But I must say that I found Mark Schatzker's investigative book The Dorito Effect: The Surprising New Truth about Food and Flavor to be a new take on a very overdone subject. Schatzker examines food from the viewpoint of flavor--most importantly, how the majority of our food doesn't have any, because it has mainly been produced by a huge agricultural system that must sacrifice complex flavor in order to maximize hardiness and yield.

One thing I really appreciated here was Schatzker's lean journalistic writing and emphasis on scientific studies done on the relationships between flavors in foods and their nutritious compounds.
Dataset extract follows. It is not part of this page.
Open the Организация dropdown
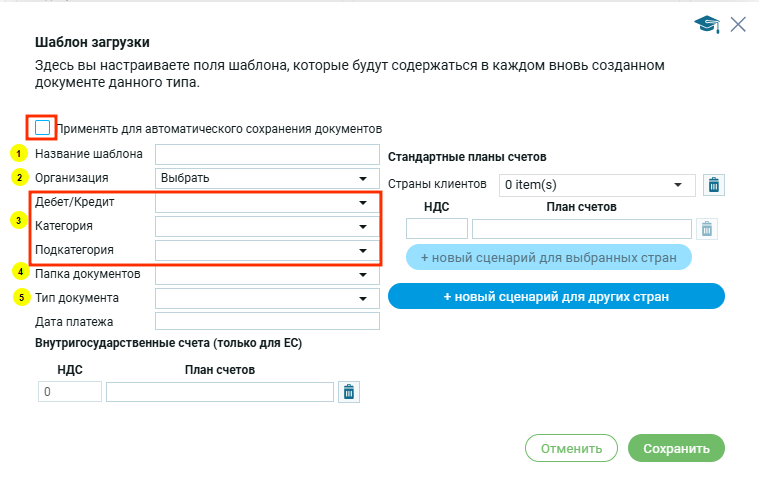Screen dimensions: 759x489 (x=267, y=178)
Here's your sample of the book, in which the author describes one of the reasons modern chickens taste so bland:

"In the late 1940s, a new and important feed was unleashed upon poultrydom: the 'high-energy diet.' For chickens to grow twice as fast as their recent ancestors, they needed to mainline carbs.

There was. however, a tradeoff that no one thought much about in the 1940s, or today. What the high-energy diet gains in calories, it loses in flavor. The feed is typically a blend of seeds--corn, wheat, millet, soybeans, etc.--and while some seeds (nutmeg, for example) are flavorful, the seeds we feed chicken are not. And, unlike tomatoes, a chicken doesn't make its own flavor. The taste of animal flesh is strongly influenced by what an animal eats." (p. 35.)
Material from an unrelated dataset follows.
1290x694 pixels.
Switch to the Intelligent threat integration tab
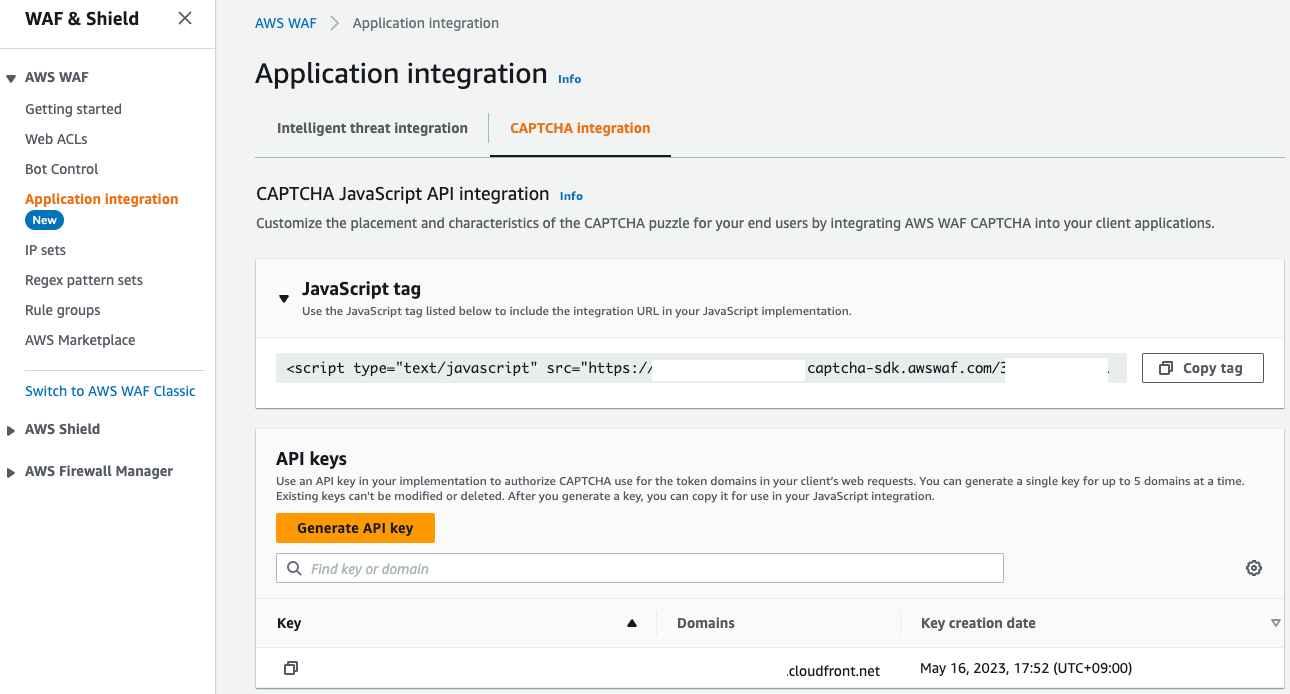372,128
It's an interesting read, and even includes an appendix with a few basic suggestions for starting to improve one's diet. Sigh. I should really follow some of those.
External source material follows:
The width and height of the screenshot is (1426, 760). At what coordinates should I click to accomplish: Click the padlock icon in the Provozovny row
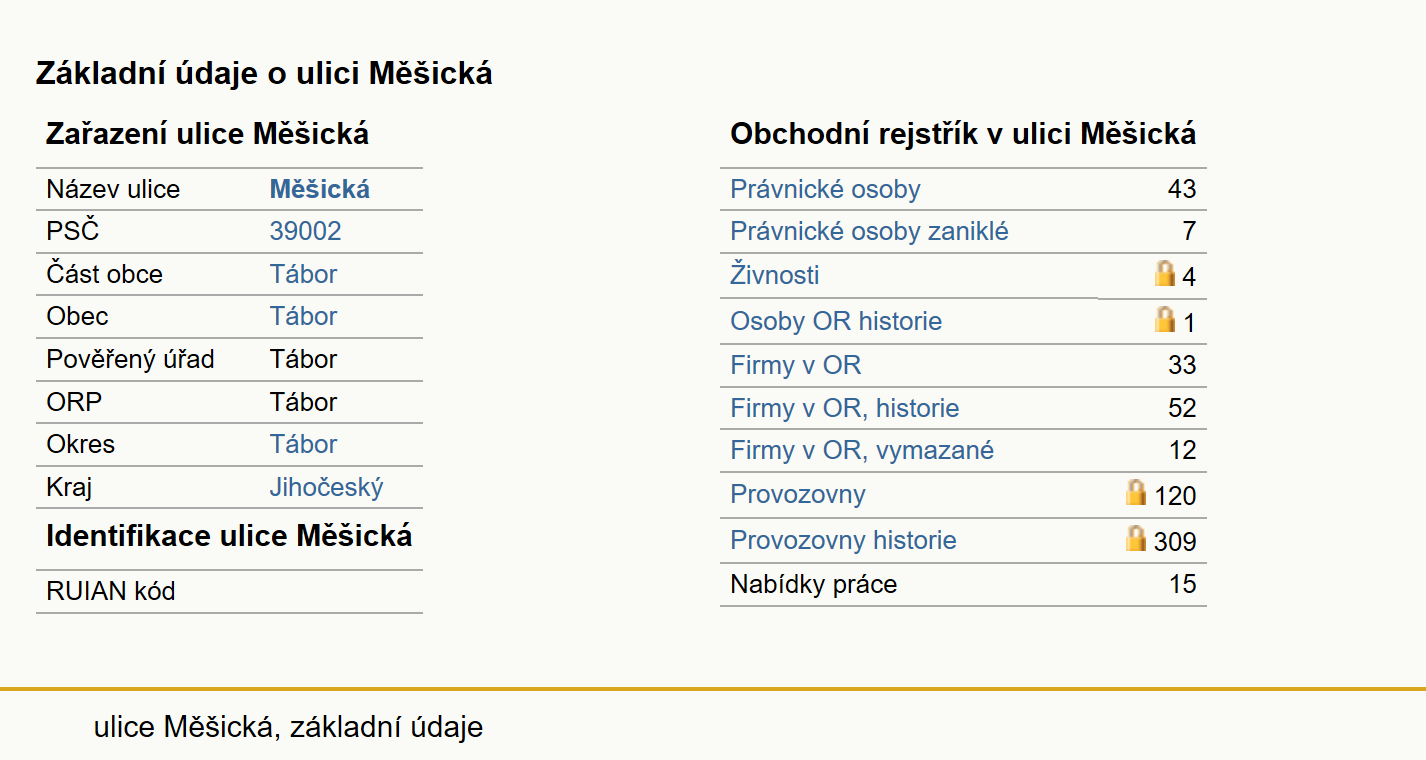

*If I seriously gardened or preserved food I'd have even less time to read! Not. Gonna. Happen.

**For nearly ten years after I graduated from college, I ate a S'mores Pop-Tart and coffee for every breakfast, home-made meatloaf for most at-home meals (hamburger is my true medium), and candy and ice cream in massive, massive quantities. Don't tell my mom, okay? The poor woman raised me on milk my father's dairy herd produced, beef and pork my family raised itself and an awe-inspiring amount of homegrown fruits and vegetables. She was kinder to me for my first eighteen years than I have been to myself since.


Cole Cohen's Head Case: Oh my God, read it.

Next up in our week of teeny-tiny reviews: Cole Cohen's memoir Head Case: My Brain and Other Wonders.

Oh my God, you just have to read this book. Do I really have to say anything else in this review other than it's a memoir about a woman who, when she was in her twenties, was diagnosed with a HOLE THE SIZE OF A LEMON in her brain?

Just in case I do: This book is a valuable look at a person who struggled with any number of "learning disorder" diagnoses, so if you know anyone going through that sort of thing, it can be a poignant read. It's an interesting look at our health care system, and not only how we as patients hope to be treated, but also our expectations and hopes once given a diagnosis, and what it means when the comfort of having a diagnosis pales before the realization that there is not much to do with the diagnosis. It's a great coming-of-age story of a person coming to terms with her education, her parents, her relationships, and many other issues, all complicated by physical challenges.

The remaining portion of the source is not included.